*** Exercise data Section Begins ***

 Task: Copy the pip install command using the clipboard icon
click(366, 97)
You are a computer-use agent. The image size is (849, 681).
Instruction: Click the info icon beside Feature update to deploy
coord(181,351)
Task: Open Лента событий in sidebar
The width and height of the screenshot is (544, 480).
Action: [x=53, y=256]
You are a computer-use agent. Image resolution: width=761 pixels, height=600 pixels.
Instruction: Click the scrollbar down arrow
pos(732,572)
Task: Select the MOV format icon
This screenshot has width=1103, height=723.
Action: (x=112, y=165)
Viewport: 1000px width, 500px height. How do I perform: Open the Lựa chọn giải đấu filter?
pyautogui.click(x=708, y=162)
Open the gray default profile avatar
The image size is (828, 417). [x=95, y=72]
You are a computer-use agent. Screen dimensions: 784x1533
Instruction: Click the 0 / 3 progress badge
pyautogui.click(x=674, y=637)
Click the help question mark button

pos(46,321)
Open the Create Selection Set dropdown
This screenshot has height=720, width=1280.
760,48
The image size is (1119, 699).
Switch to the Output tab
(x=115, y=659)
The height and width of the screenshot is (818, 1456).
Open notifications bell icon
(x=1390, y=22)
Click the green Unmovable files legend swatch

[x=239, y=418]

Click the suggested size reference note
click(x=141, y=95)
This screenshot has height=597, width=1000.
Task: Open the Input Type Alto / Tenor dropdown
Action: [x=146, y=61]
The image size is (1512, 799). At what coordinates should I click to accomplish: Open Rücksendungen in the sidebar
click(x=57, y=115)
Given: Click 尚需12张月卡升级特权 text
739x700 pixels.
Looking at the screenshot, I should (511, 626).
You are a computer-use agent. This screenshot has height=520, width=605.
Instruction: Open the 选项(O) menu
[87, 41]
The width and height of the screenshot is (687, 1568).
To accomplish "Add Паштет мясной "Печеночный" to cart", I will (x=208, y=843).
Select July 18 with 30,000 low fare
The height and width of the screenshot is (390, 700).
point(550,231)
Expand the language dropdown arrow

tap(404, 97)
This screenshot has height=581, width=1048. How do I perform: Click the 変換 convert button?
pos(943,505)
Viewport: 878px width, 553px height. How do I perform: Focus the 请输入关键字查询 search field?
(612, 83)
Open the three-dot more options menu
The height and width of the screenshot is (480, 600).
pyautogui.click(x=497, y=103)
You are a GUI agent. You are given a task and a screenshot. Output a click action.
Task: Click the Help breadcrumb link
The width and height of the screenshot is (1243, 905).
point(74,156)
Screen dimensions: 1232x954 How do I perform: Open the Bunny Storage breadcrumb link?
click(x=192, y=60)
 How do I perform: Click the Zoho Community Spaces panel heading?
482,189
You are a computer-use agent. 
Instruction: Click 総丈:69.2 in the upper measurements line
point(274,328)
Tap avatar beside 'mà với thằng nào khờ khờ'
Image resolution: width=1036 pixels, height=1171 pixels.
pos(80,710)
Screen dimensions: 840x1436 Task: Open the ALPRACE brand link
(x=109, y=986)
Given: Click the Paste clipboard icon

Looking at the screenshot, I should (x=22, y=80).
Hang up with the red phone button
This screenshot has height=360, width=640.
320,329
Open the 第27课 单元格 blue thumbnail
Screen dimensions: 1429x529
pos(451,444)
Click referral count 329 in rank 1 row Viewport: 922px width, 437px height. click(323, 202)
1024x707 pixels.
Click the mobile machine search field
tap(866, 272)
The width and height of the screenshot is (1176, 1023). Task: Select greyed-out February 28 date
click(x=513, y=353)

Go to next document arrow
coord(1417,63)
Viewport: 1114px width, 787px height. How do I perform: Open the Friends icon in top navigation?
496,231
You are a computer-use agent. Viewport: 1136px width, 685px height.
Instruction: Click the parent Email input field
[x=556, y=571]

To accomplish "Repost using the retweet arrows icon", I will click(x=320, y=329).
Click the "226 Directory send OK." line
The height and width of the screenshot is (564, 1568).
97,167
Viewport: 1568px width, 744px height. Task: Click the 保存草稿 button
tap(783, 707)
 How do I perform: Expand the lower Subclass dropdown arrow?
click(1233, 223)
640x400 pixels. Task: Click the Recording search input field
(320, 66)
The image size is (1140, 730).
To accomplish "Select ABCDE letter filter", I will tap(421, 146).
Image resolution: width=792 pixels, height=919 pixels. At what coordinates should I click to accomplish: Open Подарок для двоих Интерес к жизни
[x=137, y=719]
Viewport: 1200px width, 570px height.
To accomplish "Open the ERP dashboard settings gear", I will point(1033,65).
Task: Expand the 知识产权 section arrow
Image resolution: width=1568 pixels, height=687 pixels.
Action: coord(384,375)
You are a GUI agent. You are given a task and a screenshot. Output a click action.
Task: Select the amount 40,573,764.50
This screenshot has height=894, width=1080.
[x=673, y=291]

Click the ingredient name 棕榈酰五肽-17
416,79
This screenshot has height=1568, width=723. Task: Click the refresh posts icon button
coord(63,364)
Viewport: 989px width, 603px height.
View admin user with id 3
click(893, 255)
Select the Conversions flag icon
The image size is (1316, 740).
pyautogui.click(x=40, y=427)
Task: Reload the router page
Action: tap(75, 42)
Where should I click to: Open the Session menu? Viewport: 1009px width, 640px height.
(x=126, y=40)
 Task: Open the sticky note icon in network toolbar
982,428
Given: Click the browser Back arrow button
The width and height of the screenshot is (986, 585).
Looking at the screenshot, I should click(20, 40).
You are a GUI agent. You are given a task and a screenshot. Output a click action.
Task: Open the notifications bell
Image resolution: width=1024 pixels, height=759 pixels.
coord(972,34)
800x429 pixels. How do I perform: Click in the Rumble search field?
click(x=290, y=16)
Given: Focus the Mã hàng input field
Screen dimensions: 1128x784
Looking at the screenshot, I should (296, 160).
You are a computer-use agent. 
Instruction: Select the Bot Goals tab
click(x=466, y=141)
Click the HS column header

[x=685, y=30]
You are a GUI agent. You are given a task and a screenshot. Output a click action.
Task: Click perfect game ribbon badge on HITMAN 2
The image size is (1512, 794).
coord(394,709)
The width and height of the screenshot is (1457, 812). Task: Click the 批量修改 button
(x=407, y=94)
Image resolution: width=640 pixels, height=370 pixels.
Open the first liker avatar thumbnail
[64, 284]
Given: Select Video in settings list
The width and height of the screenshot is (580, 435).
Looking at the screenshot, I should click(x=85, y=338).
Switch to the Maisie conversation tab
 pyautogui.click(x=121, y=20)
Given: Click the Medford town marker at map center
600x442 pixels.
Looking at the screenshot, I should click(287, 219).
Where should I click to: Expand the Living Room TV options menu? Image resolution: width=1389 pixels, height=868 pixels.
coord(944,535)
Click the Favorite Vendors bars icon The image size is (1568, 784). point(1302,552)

*** Exercise data Section Ends ***

Begin with the first line of the records and finish with the line containing "Task: Open Лента событий in sidebar". Reproduce those lines exactly, both ends included, and nothing else.

 Task: Copy the pip install command using the clipboard icon
click(366, 97)
You are a computer-use agent. The image size is (849, 681).
Instruction: Click the info icon beside Feature update to deploy
coord(181,351)
Task: Open Лента событий in sidebar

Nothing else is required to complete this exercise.